> **The problem**
In the forum thread about ship radio officers, which organization is Tai Pan said to be treasurer of?
** Start of Extract provided **
Cant remember any H?F skeds with Blue Funnel, too busy counting the ***shaw.


----------



## trotterdotpom (Apr 29, 2005)

Tai Pan said:


> Cant remember any H?F skeds with Blue Funnel, too busy counting the ***shaw.


...hello, it's starting to come out now!

John T


----------



## Shannoner (Feb 6, 2008)

R651400 said:


> t.p I think this may have come from radio college and can only leave it to Republic of Ireland former pupil R/Os to pass comment.
> Far cry from the delights of going to sea that was banded about in my alma mater!!


See post #8 in this thread http://www.shipsnostalgia.com/showthread.php?t=21825

That is more or less what we Irish Student R/Os got up to. So I can't believe the two mentioned earlier were Irish! (Pint) (*))


----------



## Tai Pan (Mar 24, 2006)

Funny thing Trot, my grandaughter was rooting through Grans champhor wood chest the other day and came across a piece of silk, enough to make about two dresses, been there 50 odd years now still as good as new. happy days counting cash, silk, pearls, shirts etc.


----------



## trotterdotpom (Apr 29, 2005)

A camphorwood chest? That's a "white envelope" on steroids! Nice work.

John T


----------



## Tony Selman (Mar 8, 2006)

Tai Pan is not treasurer of The Radio Officers Association for nothing you know. Old habits die hard. The camphorwood chest is for the easy to get at at non valuable stuff. The proper ***shaw is in the massive safe in his cellar.


----------



## brose (Jun 21, 2007)

*HF chatting*

Hi,
One of my promotion's pal was on duty on a cargo ship off US coast. He started chatting with a friend RO on another ship from the same company. Maybe (according to him..) the chat lasted about 2/3 minutes. Back in Antwerp he was called at the SAIT company and got a severe blame because of a report from US coast guard claiming of an illegal procedure... It was in the year 1959
happy New Year to all
Brose (ex RO)


----------



## Troppo (Feb 18, 2010)

R651400 said:


> Sorry don't thinks so.
> Picked up from good old English and an even older Greek expression.
> Malaka!
> Hard to pin down your experience from profile but these guys and the time were I would say par for the course.



_Forbidding_ fellow r/o's from the radio room because he was taking a list?

Come on....

Was he afraid of people watching him?

Pretentious wan ker.

Or probably just another weird sparky in reality....

(*))


----------



## Worldspan (Jan 2, 2012)

R651400 said:


> This doesn't surprise me one bit.
> In Sydney I had a visit from a couple of Irish first trip R/O's from either the Orontes or Oronsay and after showing them the radio room I invited them for a beer which they declined because they had signed the temperance pledge!
> On visiting their ship I was only allowed to peep through the radio room door as the Chief or the Second were on watch at the time and not to be disturbed.
** End of Extract provided **
** Start of Dataset section **
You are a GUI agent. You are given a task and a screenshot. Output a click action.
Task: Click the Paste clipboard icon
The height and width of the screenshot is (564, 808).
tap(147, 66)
** End of Dataset section **
> **Task answer**
The Radio Officers Association.